Last month I was contracted to do some work for a local solar company. Part of that work was to salvage parts from old solar installation equipemtn that had been removed. Residential customers had hired this solar company to repair or replace their existing solar systems. The equipment I was salvaging was the stuff that had been removed and replaced with new equipment.

Yes, inside the old equipment had perfectly good bits and pieces that could be used to repair other equipment or sold as “used” for discounted prices. And yes, I love to do salvage work…it is fun to rescue perfectly good equipment pieces vs seeing them put into a scrap pile.

So I was tearing this stuff apart and found this shunt; the shunt was perfectly fine from all appearances, but it would be tested later to ensure that all was fine. But it wasn’t the shunt that caught my attention…it was the negative wire attached to the bus bar that was attached to the shunt. Do you see a problem with the connection? Here, let me give you another view…

Even if you are not an electrician or a professional solar installer you can see the problem. It is a horrible connection. I would estimate that only about 75% of the diameter of the wire is actually in the bus bar hole and even then it is only hanging on at the very end. So only about 10% of the original wire is actually connected to the busbar.

And no, that didn’t happen when I was removing the shunt.

EXTRACTED DATA:
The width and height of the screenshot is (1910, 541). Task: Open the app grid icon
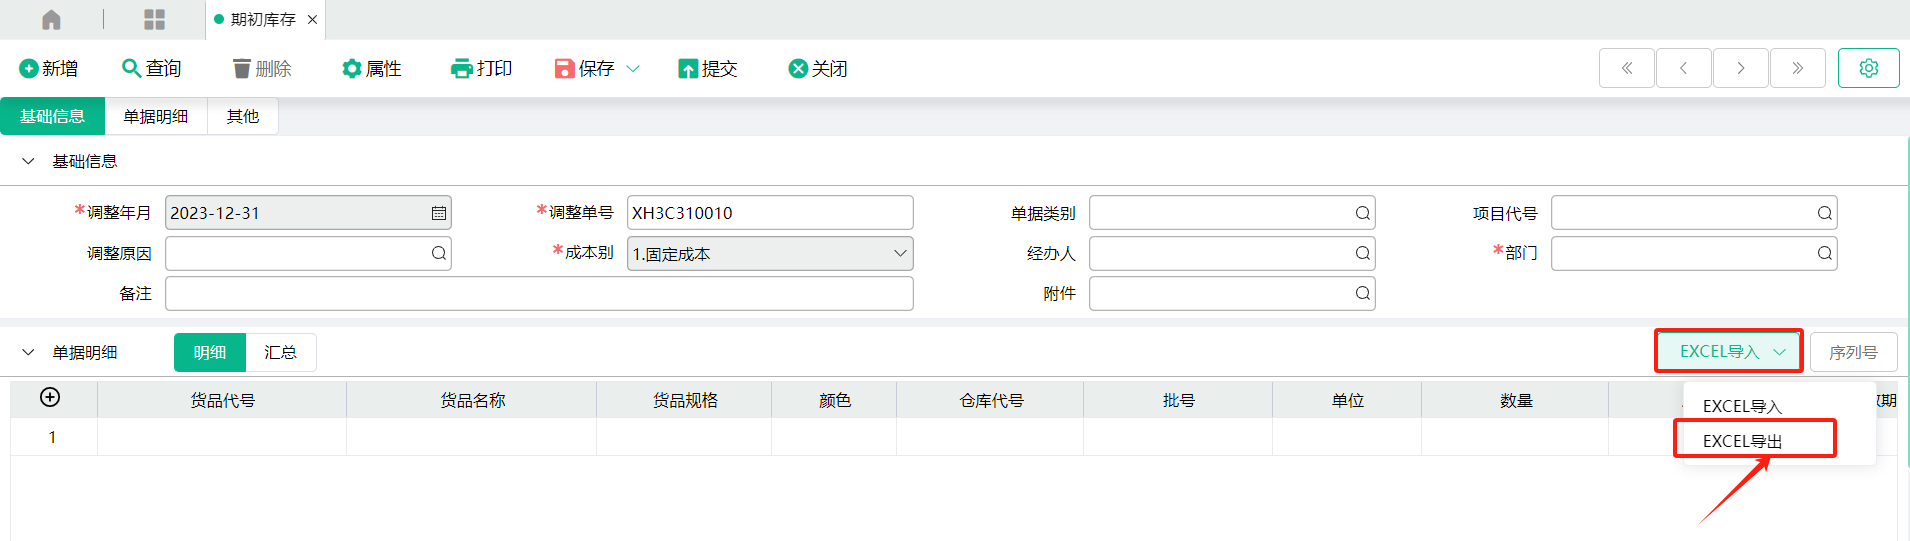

...

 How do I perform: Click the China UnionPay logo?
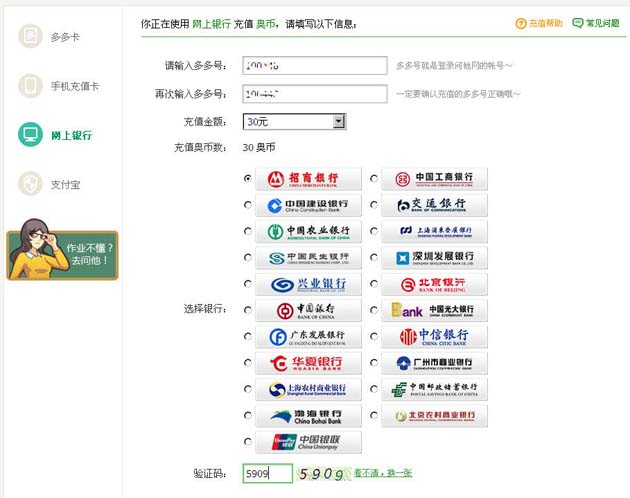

INSTRUCTION 1: Summarize the salvage account in two sentences.
INSTRUCTION 2: From the salvage account, extract the stretch from "Last month I" through "with new equipment.".
Rely only on the salvage account, not on the rows.

OUTPUT 1: The writer was hired by a local solar company to salvage usable parts from old solar equipment that had been removed from residential systems. While taking it apart, the writer found a shunt whose negative wire was so poorly connected to the bus bar that only about 10% of the original wire was actually attached.

OUTPUT 2:
Last month I was contracted to do some work for a local solar company. Part of that work was to salvage parts from old solar installation equipemtn that had been removed. Residential customers had hired this solar company to repair or replace their existing solar systems. The equipment I was salvaging was the stuff that had been removed and replaced with new equipment.